• **Problem statement**:
Update every row from the start of the rows down to and including the line that contains "pyautogui.click(x=360, y=702)", replacing "Instruction" with "Directive" and leaving everything else unchanged.

____________________

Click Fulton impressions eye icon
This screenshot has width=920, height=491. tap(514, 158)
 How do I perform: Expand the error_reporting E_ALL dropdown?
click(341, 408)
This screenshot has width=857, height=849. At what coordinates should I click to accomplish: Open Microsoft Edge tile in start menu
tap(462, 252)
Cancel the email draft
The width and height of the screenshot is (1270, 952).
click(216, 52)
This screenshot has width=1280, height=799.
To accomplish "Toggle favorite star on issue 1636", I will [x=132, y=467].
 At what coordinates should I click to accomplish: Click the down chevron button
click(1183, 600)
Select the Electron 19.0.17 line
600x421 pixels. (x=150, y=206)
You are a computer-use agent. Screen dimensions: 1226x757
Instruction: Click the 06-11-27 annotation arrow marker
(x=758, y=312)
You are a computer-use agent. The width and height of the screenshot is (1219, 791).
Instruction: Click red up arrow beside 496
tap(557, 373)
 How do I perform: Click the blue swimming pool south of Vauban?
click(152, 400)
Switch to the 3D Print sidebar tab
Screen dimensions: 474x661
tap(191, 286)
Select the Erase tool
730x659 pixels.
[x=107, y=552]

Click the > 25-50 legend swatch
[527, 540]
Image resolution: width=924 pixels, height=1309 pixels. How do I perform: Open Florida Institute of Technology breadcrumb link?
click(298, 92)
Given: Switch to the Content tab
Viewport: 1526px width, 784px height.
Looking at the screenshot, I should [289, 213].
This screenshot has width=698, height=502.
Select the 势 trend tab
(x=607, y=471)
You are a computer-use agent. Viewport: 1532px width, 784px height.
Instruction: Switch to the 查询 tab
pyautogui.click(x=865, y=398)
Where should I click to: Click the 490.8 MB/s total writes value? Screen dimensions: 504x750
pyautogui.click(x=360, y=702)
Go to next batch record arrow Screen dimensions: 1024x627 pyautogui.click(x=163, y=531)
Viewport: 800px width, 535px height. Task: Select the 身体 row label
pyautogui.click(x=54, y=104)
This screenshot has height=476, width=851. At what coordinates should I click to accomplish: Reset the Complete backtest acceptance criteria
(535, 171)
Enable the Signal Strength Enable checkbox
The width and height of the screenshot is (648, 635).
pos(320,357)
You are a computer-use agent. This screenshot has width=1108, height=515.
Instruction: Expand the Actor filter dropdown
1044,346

____________________

• **Answer to the task**:
Click Fulton impressions eye icon
This screenshot has width=920, height=491. tap(514, 158)
 How do I perform: Expand the error_reporting E_ALL dropdown?
click(341, 408)
This screenshot has width=857, height=849. At what coordinates should I click to accomplish: Open Microsoft Edge tile in start menu
tap(462, 252)
Cancel the email draft
The width and height of the screenshot is (1270, 952).
click(216, 52)
This screenshot has width=1280, height=799.
To accomplish "Toggle favorite star on issue 1636", I will [x=132, y=467].
 At what coordinates should I click to accomplish: Click the down chevron button
click(1183, 600)
Select the Electron 19.0.17 line
600x421 pixels. (x=150, y=206)
You are a computer-use agent. Screen dimensions: 1226x757
Directive: Click the 06-11-27 annotation arrow marker
(x=758, y=312)
You are a computer-use agent. The width and height of the screenshot is (1219, 791).
Directive: Click red up arrow beside 496
tap(557, 373)
 How do I perform: Click the blue swimming pool south of Vauban?
click(152, 400)
Switch to the 3D Print sidebar tab
Screen dimensions: 474x661
tap(191, 286)
Select the Erase tool
730x659 pixels.
[x=107, y=552]

Click the > 25-50 legend swatch
[527, 540]
Image resolution: width=924 pixels, height=1309 pixels. How do I perform: Open Florida Institute of Technology breadcrumb link?
click(298, 92)
Given: Switch to the Content tab
Viewport: 1526px width, 784px height.
Looking at the screenshot, I should [289, 213].
This screenshot has width=698, height=502.
Select the 势 trend tab
(x=607, y=471)
You are a computer-use agent. Viewport: 1532px width, 784px height.
Directive: Switch to the 查询 tab
pyautogui.click(x=865, y=398)
Where should I click to: Click the 490.8 MB/s total writes value? Screen dimensions: 504x750
pyautogui.click(x=360, y=702)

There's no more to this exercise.